Reese Witherspoon's 'Wild' and Jon Stewart's 'Rosewater' have entered the awards race
Fox Searchlight will release Reese Witherspoon's 'Wild' on Dec. 5
Open Road has acquired Jon Stewart's directorial debut, 'Rosewater,' which will open in the fall

Two new films have joined this year's crop of award-season hopefuls: Reese Witherspoon's next movie, "Wild," and Jon Stewart's directorial debut, "Rosewater."

Fox Searchlight has set a Dec. 5 release date for "Wild," the studio announced Monday, placing it squarely in the territory of presumptive Oscar contenders. Meanwhile, Open Road Films announced that it has acquired U.S. distribution rights for "Rosewater," which also will open in the fall.

Directed by Jean-Marc Vallee ("Dallas Buyers Club") and based on Cheryl Strayed's bestselling 2012 memoir, "Wild" follows the author's 1,100-mile solo hike along the Pacific Crest Trail. At 26, Strayed, who is played by Witherspoon in the film, spontaneously embarked on the adventure following the death of her mother and a difficult divorce.

Though Strayed encountered eclectic characters along her journey, her story is largely one of self-reflection. So there's a good chance the film will be in the vein of recent movies starring one actor alone with the elements, such as "All Is Lost" with Robert Redford or "127 Hours" with James Franco.

Strayed was heavily involved with the production, much of which took place on the famous hiking trail. Last fall, the author shared photos of a makeup-free Witherspoon from the Oregon set. The actress, 38, has not been in the Oscar conversation since eight years ago, when she won for her turn as June Carter in "Walk the Line."

"Rosewater" is also based on a bestselling memoir: Maziar Bahari's "Then They Came for Me: A Family's Story of Love, Captivity, and Survival," co-written with Aimee Molloy.

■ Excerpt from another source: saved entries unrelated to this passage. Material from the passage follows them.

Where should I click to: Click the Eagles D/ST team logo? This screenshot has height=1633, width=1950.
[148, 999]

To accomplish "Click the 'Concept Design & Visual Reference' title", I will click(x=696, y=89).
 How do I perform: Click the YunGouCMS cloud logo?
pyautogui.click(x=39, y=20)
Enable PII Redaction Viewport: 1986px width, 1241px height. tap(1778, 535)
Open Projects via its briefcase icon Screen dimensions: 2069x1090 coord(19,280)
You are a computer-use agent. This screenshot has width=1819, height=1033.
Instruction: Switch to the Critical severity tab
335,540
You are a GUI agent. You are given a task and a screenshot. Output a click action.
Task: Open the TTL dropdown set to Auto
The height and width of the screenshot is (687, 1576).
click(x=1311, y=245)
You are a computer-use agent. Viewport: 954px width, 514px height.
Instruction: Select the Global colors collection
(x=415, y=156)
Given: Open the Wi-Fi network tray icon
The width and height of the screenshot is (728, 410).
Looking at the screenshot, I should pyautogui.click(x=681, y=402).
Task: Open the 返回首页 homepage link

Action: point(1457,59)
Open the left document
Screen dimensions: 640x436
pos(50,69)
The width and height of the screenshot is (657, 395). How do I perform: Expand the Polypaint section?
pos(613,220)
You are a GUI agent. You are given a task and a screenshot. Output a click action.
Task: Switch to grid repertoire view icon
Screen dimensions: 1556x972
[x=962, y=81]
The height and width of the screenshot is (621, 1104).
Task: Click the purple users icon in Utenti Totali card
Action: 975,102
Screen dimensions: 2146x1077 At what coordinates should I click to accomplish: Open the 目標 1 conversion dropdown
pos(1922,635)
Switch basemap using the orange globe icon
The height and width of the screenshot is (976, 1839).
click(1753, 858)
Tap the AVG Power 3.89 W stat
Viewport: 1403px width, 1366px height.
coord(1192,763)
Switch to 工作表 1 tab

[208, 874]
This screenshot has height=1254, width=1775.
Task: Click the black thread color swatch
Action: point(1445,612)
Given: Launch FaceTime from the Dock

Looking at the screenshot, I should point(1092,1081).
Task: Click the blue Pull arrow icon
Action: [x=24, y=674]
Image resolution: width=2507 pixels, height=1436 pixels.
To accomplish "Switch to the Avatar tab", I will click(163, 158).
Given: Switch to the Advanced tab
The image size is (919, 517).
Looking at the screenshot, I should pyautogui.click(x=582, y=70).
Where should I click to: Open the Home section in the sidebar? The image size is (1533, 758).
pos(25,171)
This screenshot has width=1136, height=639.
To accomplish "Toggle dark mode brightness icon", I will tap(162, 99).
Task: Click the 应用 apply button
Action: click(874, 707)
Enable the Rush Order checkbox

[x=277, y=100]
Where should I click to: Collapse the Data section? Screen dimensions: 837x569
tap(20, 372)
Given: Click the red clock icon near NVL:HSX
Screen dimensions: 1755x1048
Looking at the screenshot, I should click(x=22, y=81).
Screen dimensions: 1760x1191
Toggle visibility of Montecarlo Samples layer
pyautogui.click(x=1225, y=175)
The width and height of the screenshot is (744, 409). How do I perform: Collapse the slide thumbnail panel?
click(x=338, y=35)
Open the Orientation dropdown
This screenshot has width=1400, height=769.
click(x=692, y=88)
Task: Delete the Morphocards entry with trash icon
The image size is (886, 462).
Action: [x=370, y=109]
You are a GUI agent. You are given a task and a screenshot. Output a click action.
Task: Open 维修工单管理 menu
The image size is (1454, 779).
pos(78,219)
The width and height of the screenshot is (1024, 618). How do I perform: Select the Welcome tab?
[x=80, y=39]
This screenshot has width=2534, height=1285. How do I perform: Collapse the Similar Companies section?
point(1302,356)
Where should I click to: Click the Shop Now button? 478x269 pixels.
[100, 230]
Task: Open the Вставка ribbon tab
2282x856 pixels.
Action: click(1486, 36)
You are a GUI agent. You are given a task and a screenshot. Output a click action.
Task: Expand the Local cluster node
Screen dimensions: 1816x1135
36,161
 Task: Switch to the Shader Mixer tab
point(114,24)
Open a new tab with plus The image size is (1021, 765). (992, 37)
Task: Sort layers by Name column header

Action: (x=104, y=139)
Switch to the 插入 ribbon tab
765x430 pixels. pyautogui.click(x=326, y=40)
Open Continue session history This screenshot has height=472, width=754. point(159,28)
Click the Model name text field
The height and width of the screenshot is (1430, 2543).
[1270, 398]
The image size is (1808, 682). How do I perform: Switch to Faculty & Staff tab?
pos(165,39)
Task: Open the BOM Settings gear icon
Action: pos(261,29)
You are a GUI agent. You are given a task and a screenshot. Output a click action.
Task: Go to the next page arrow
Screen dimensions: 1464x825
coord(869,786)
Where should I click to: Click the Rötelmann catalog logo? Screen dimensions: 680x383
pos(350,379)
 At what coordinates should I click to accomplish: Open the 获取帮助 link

The film stars Gael Garcia Bernal as Bahari, a Tehran-born, London-based BBC journalist who returned to Iran to cover the country's 2009 presidential elections, only to end up being arrested, imprisoned and tortured for 118 days.

Stewart, who is best known as the political satirist and media critic who fashioned "The Daily Show" into a perennial Emmy winner, took a three-month summer hiatus from the show to direct the film, for which he also wrote the screenplay.

Stewart has a direct connection to Bahari's saga, which he covered regularly on "The Daily Show." Bahari also appeared on the program to talk about his ordeal after being released.